■ Opdracht ■
Schrijf uit de tekst over kwalificatiecertificaten hieronder het stuk van "De CESNI-standaarden zelf" tot en met "op te nemen." letterlijk over.

---- Brontekst

Model van het kwalificatiecertificaat (schipper)
Voor andere bemanningsleden dan schippers, bijvoorbeeld voor matrozen of machinisten, zijn de kwalificatiecertificaten ondergebracht in één enkel document, namelijk het dienstboekje waarin de kwalificatiecertificaten worden bijgeschreven. Ook dit document bevat een 2D-streepjescode met een link naar de European Crew Database (ECDB).
De modellen van dienstboekjes (een voor schippers en het tweede bovengenoemde gecombineerde model) bevatten geharmoniseerde instructies voor de autoriteiten van afgifte en voor de kenmerken van het document. Zij maken ook de registratie mogelijk van de diensttijd aan boord in overeenstemming met de ADN-vereisten en van de vaartijd op specifieke trajecten of met grote konvooien. CESNI heeft ook bepaald dat alle bovengenoemde documenten moeten zijn voorzien van een geharmoniseerd volgnummer, waardoor deze gemakkelijker kunnen worden geïdentificeerd (zie de veelgestelde vragen (FAQ’s) over het administratief beheer van certificaten).
In het model voor het vaartijdenboek is de opmaak voor de vaartijdenboeken uniform vastgelegd en zijn instructies voorzien voor de autoriteiten, waaronder de invoering van een eenvoudig, uniform nummeringssysteem voor de functies aan boord.
In de genoemde standaarden is er ook een geharmoniseerd formaat vastgelegd voor het kwalificatiecertificaat voor een aan een simulator afgelegd praktijkexamen; met een dergelijk certificaat kan worden aangetoond dat een praktijkexamen ter verkrijging van het kwalificatiecertificaat schipper of een specifieke vergunning voor het varen met behulp van een radar werd afgelegd aan een simulator, terwijl het certificaat of de specifieke vergunning elders moeten worden afgegeven.
De CESNI-standaarden zelf zijn niet bindend. De CCR, de EU en andere internationale organisaties of derde landen zullen de standaarden kunnen toepassen door ze in hun respectieve rechtskaders op te nemen.

--------
---- Aangeleverd materiaal

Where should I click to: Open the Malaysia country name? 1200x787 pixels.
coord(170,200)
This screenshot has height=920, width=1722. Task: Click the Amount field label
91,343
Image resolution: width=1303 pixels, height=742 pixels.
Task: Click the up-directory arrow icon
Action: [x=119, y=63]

--------

■ Uitwerking ■
De CESNI-standaarden zelf zijn niet bindend. De CCR, de EU en andere internationale organisaties of derde landen zullen de standaarden kunnen toepassen door ze in hun respectieve rechtskaders op te nemen.